Financial services firm Avendus Group is in the works to launch a third credit fund this fiscal year that will be twice or thrice the size of the previous fund, Nilesh Dhedhi, Managing Director and CEO, Avendus Finance, told Moneycontrol.
“We will launch a third credit fund this fiscal year. Typically, people try to reach 2 and a half or 3x of the last fund. I mean, that is typically how the market works,” said Dhedhi in an exclusive interview.
“So, I mean, if you ask me what the size could be, this is typically the size we would like to target because that's a market kind of dynamic. And for us, it should be in that range,” Dhedhi said.
Focus areas
Avendus plans to channel investments from the fund in sectors such as pharma and healthcare, specialty chemicals, manufacturing, business to business services, FMCG, warehousing, logistics, financial services, and auto comp, Dhedhi added.

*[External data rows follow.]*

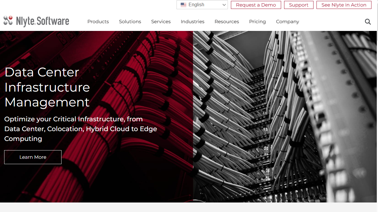Screen dimensions: 378x212
Task: Open the Company menu
Action: point(287,22)
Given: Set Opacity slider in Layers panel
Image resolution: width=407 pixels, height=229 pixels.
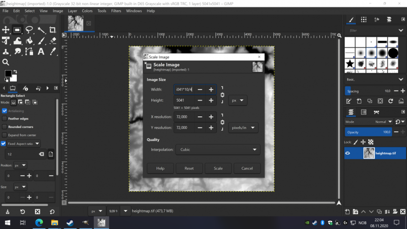Looking at the screenshot, I should 368,132.
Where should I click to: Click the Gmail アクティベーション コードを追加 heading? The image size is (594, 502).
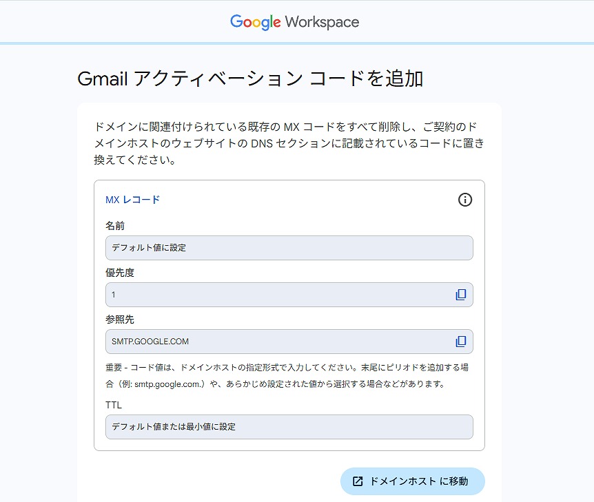pos(250,79)
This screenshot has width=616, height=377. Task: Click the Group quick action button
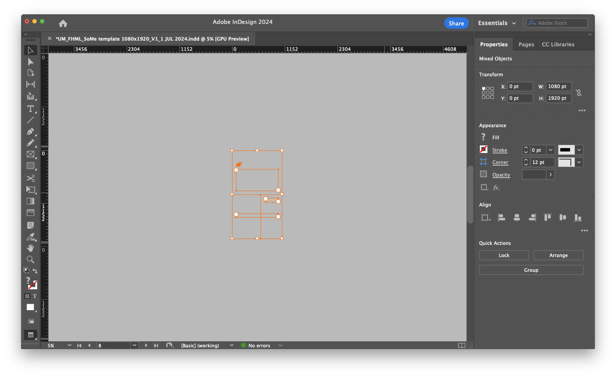pos(531,270)
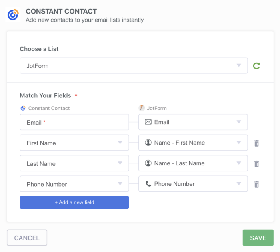Click the Add a new field button
Screen dimensions: 280x252
pyautogui.click(x=74, y=202)
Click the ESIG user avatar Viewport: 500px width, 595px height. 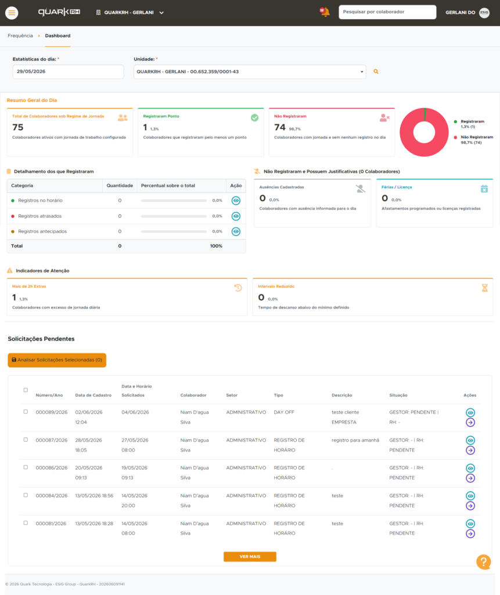(x=484, y=13)
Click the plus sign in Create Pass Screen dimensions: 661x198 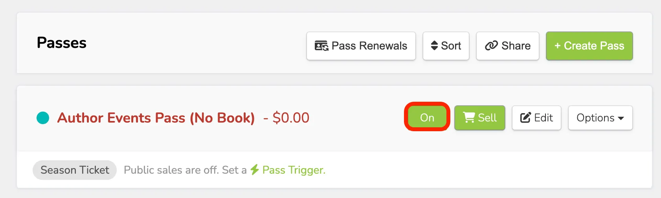(x=557, y=46)
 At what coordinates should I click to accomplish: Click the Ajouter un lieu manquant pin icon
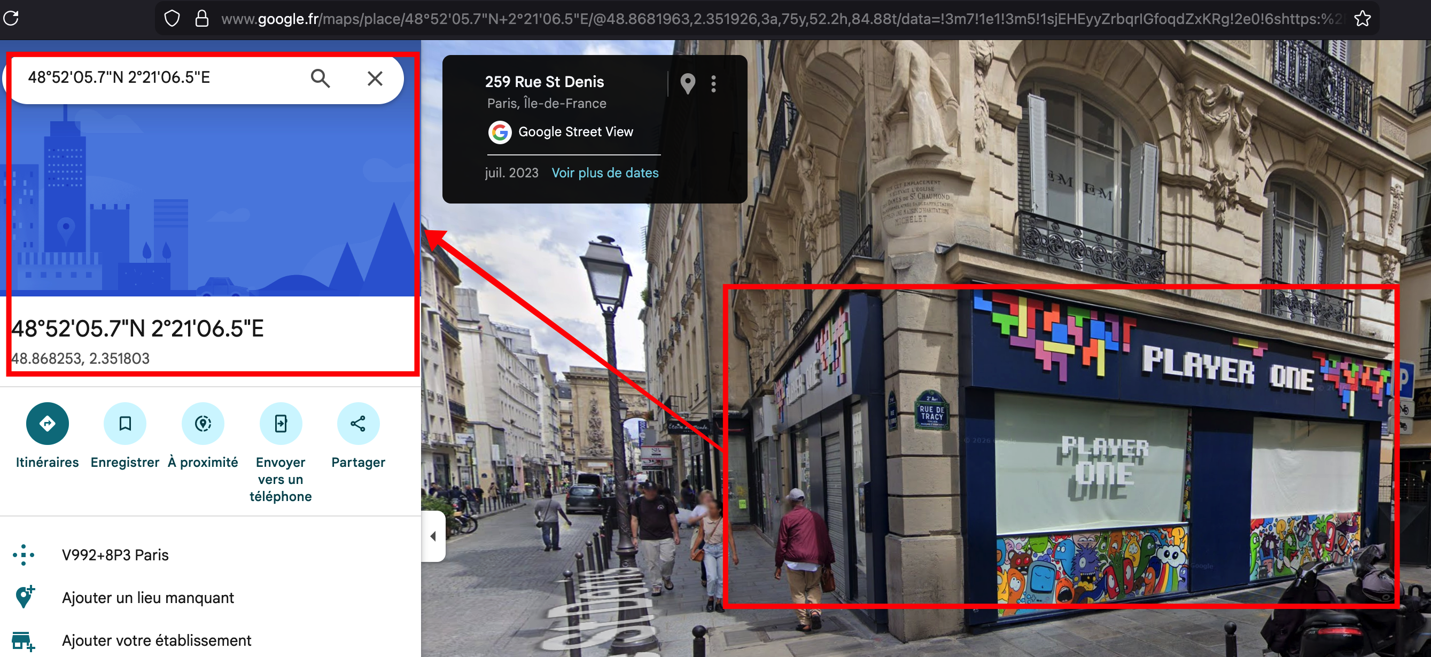(23, 597)
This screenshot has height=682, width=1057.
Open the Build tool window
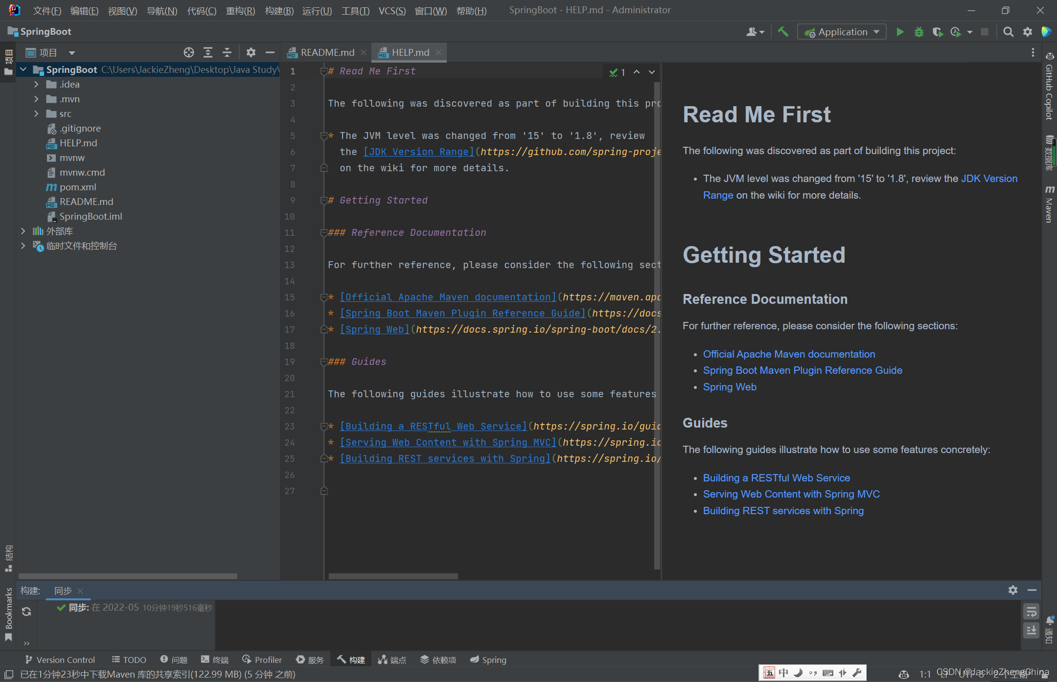pyautogui.click(x=354, y=659)
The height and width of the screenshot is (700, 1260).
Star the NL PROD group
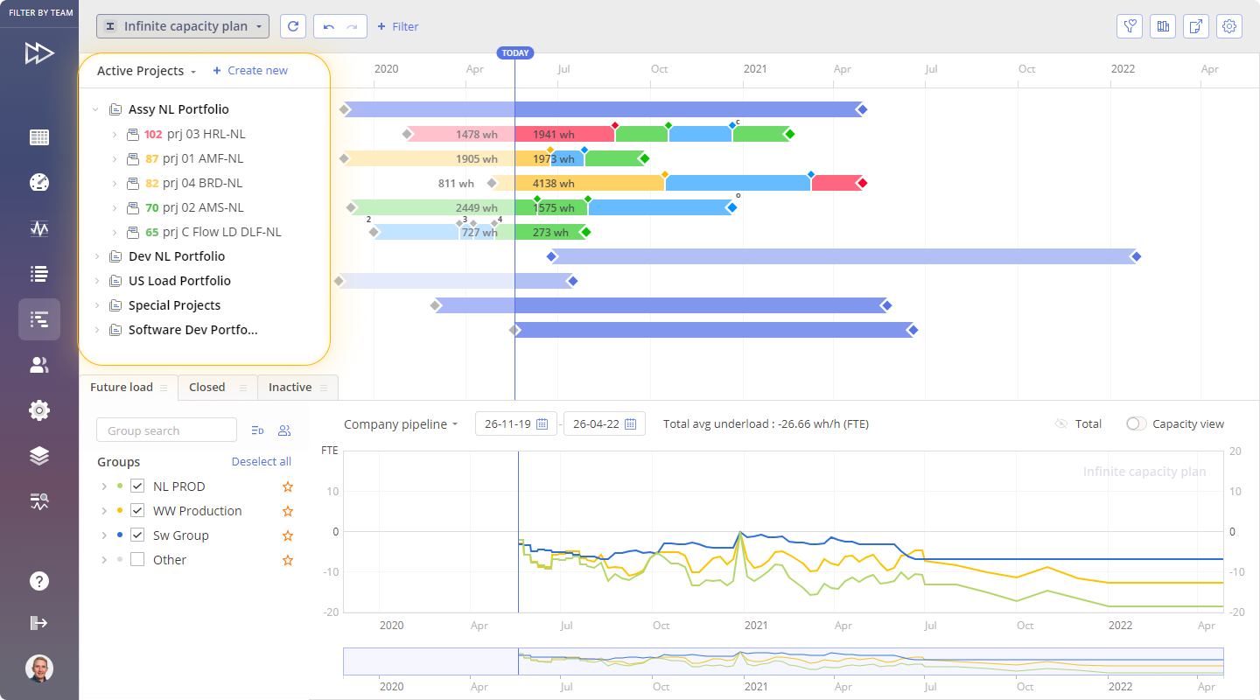pos(288,487)
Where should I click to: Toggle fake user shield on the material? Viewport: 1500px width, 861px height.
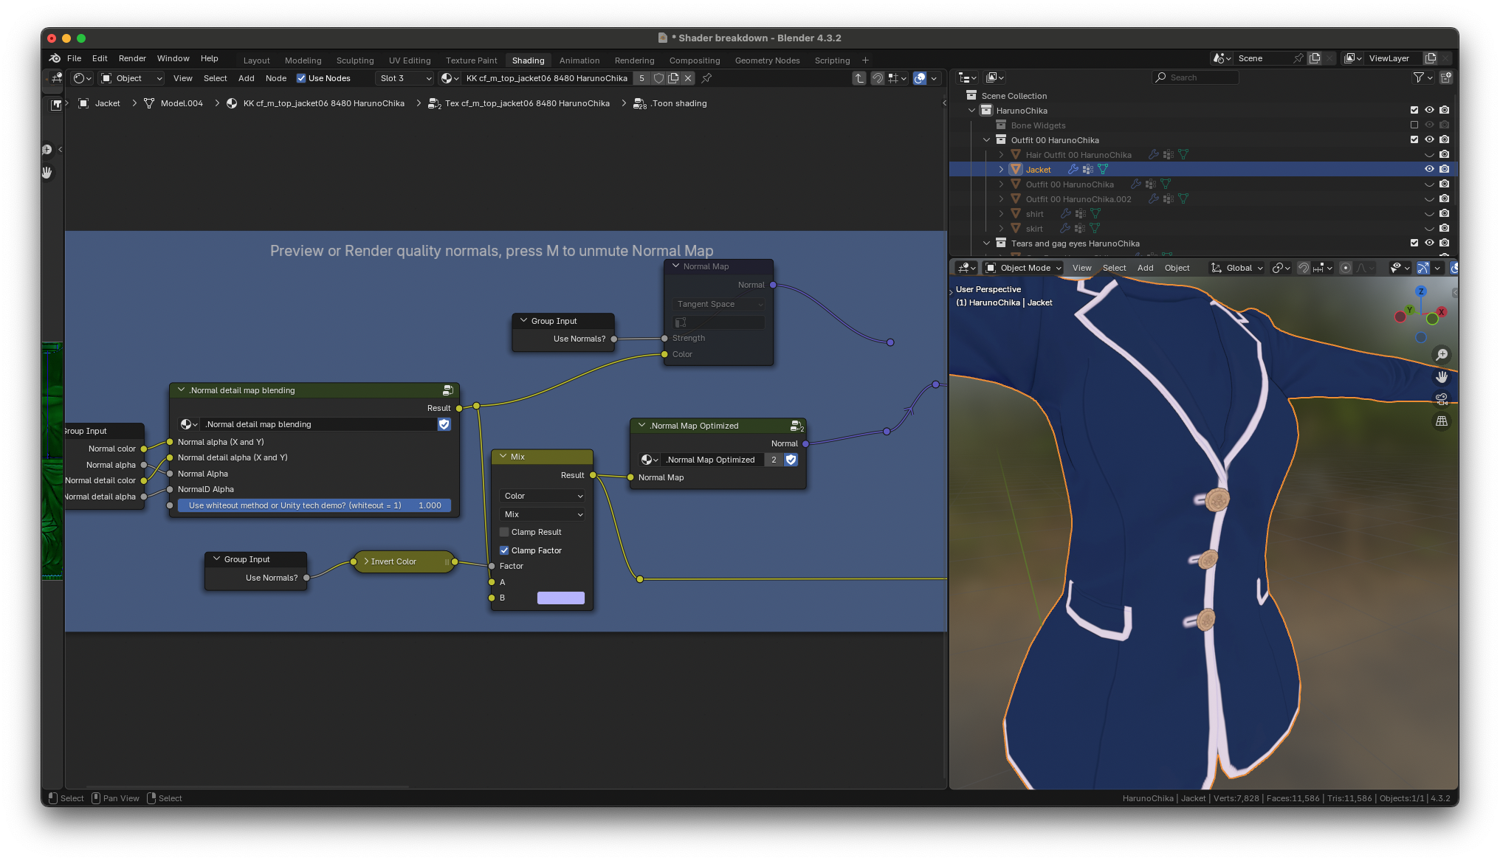click(x=658, y=78)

Also read: Avendus to raise its 3rd late stage fund, targets Rs 3,000-cr corpus
The company's second credit fund of Rs 1,000 crore, which was closed in March 2023, will soon see 75 percent of deployment in the next couple of months, Dhedhi said.
“We closed the last fund in March 2023. And we have deployed around 55 percent and we have called for another 12 percent. So, we are 67 percent today. And then, we are looking at two, three more deals in the next one or two months so we should be crossing 75 to 80 percent by next month,” Dhedhi said.
Real estate not a focus area
Avendus is not looking at investments in real estate for now. “Real estate is not something which we've been focusing on and very core infrastructure segments like roads, powers and airports. Some of the ancillary services of infrastructure and real estate are fine but not the core projects,” Dhedhi said.
However, Avendus may look at investment opportunities in the real estate sector in the near future. “Real estate as a sector has been doing quite well over the last one and a half to two years. A lot of shake-ups have happened. Companies are becoming very big and their cash flows are very, very strong. And there is a huge demand, right? So, that has really helped in terms of compliance and some of the other things. In a few years time, we might look at the segment,” Dhedhi said.
On AIF market
Dhedhi said investor interest in the alternative investment fund (AIF) market has declined post the recent RBI rule changes.
Going forward, banks would be very cautious about putting new funds in AIFs, he said. Earlier banks were looking at investing some small portion in AIFs, it was always a small portion and never a part of the key treasury, he added.
In December 2023, the Reserve Bank of India (RBI) said regulated entities, such as banks, non-bank lenders and home financiers, cannot invest in AIFs that have directly or indirectly invested in companies that have borrowed money from the lenders.
However, in March 2024, RBI eased the December 2023 measures and said that the definition of downstream investments will exclude investments in equity shares of the debtor company of the lender. However, the rules will apply to all other investments, including investment in hybrid instruments.
Further, provisioning by lenders that have investments in AIFs will be required only to the extent of investment by the lender in the AIF scheme which is further invested by the AIF in the debtor company, and not on the entire investment of the RE in the AIF scheme, RBI said.
Also read: KKR revives process to exit Avendus Capital; onboards Nomura as advisor
Outlook on private credit market
Since it began its operations in 2010, Avendus Group has done around 120 plus deals disbursing around $1.6 billion from its own balance sheet. “In NBFC, we have been doing private credit kind of transactions only. It's a 100 percent wholesale lending structured finance NBFC. Over the last six or seven years, we would have done around 120 plus deals, and we would have disbursed more than half a billion dollars from our own balance sheet,” Dhedhi said.
Compared to the global private capital market, India’s market is relatively small but growing. “In the US, of 100 percent of the credit requirement, banks are only fulfilling 33 percent and the remaining 66-70 percent is done by the non-bank lending market, which is private credit majorly. In India, 80 percent of the total credit requirements are being met by the banks and only 20 percent is being met by the non-bank lenders but the market itself is growing at a very high rate,” Dhedhi said.